Kurul modeline geçiş, CRR Konser Salonu’nda nasıl bir demokratik yapı oluşturdu? Bu yeni sistem, sanatçıların ve dinleyicilerin görüşlerini yansıtmak için ne gibi fırsatlar sunuyor?
Tüm müzisyen ve aracı kurumların etkinlik önerilerini sunabilecekleri ve bunların hepsinin uzman kişilerce değerlendirileceği bir sistem kurulmuş oldu. Şu anda CRR Konser Salonu’na iletilen tüm teklifler mutlaka Sanat Danışma Kurulu tarafından değerlendiriliyor. Az önce de bahsettiğim ortak değerler çerçevesinde CRR’de yer verebileceğimiz etkinlikleri programa alırken, mutlaka başvuru sahiplerine olumlu ya da olumsuz geri dönüş yapmaya çalışıyoruz. Sezon programına alamadığımız ancak İBB’nin diğer kültür sanat merkez ve mekanlarına uygun olabileceğini düşündüğümüz etkinlikleri ilgili birimlere ileterek değerlendirilmelerini sağlıyoruz. Bu çalışma anlayışının hiçbir müzisyeni ve talebi dışarıda bırakmayan, göz ardı etmeyen veya öncelemeyen demokratik ve adil bir çalışma düzeni oluşturduğuna inanıyorum.

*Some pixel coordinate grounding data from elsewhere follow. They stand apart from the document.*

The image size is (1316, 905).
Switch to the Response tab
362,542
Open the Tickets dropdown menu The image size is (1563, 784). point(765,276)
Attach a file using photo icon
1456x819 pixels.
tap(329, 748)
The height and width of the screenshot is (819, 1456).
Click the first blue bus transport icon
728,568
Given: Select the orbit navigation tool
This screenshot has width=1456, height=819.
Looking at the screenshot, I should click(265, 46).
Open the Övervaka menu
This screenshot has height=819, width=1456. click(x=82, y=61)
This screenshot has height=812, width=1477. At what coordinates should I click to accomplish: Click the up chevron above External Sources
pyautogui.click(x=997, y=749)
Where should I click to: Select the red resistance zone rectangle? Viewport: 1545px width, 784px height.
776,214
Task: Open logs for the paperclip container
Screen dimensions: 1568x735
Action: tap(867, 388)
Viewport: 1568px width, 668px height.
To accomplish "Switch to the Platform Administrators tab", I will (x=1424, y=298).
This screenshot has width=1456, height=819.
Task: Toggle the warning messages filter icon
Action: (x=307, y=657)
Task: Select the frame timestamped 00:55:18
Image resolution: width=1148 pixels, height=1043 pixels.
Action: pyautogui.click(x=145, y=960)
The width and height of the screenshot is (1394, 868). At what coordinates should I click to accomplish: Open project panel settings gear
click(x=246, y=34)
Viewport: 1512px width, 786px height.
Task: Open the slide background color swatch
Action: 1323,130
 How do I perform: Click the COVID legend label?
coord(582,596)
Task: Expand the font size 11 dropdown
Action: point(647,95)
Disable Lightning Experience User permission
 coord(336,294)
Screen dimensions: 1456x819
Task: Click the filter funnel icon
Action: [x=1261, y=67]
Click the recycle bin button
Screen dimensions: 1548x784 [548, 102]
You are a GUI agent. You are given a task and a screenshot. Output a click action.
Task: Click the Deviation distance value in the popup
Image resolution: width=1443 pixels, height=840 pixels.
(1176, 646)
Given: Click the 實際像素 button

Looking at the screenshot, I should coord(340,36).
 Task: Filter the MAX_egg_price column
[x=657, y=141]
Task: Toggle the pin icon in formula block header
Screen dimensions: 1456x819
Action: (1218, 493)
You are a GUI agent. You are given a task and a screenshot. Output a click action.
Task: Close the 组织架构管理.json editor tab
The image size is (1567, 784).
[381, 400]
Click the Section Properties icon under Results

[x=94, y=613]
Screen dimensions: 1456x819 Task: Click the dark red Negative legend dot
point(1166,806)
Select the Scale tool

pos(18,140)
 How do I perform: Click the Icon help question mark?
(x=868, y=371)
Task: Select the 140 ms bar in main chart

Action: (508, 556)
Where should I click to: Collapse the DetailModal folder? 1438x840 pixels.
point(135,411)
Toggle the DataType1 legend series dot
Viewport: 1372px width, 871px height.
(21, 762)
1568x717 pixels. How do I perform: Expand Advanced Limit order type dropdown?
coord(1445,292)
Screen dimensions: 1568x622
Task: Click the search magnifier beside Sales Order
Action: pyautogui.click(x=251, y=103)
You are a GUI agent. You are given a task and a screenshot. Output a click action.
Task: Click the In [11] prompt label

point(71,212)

Kurul, sanatçıların ve dinleyicilerin etkileşimini nasıl teşvik etmeyi planlıyor? Bu ilişki, programın zenginleşmesine nasıl katkıda bulunabilir?
Bu sezon başlattığımız bir Dinleyici Okulu projemiz var. Dinleyici Okulu’nun temel hedefi, İstanbullu dinleyicinin müzikle bağlarını sıkılaştırmak hem dinleyici sayısını hem de mevcut kitlenin dinleme deneyimini zenginleştirmek. Besteci ve piyanist Selen Gülün’ün verdiği “Nedir Bu Caz Denen Şey?” dersleriyle başlayan bu proje çok büyük ilgi gördü ve önümüzdeki aylarda da derslerin sayısı artarak ve çeşitlenerek devam edecek. Yine konser öncesi fuaye söyleşileri ve çarşamba günü gerçekleşen Çay Saati Konserleri/Söyleşileri dinleyicileri müzikle ve müzisyenlerle sahne dışında da bir araya getirmeyi amaçlayan, bir anlamda aradaki mesafeyi kısaltan etkinlikler. Ayrıca geçen yıl başlayan ve genç müzisyenlerin desteklenmesini amaçlayan Genç Müzisyenlere Destek Programı ve sezon boyunca devam eden ustalık sınıfı ve atölyeler konservatuvar öğrencilerine sunulan ve çok önemsediğimiz destek projeleri. 2024-2025 Sezonu CRR Senfoni Orkestrası Daimi Şefi Nil Venditti de her CRR Senfoni konseri öncesinde çalınacak olan eserlerin tanıtılacağı bir söyleşiyle dinleyicilerin karşısında olacak. Önümüzdeki aylarda açık prova saatlerini duyurarak ve salonumuzu etkinlik saatleri dışında dinleyicilere açarak İstanbullu dinleyicilerin salonlarını ve orkestralarını daha yakından tanımalarını sağlayacağımız projelerin de hazırlığı içindeyiz.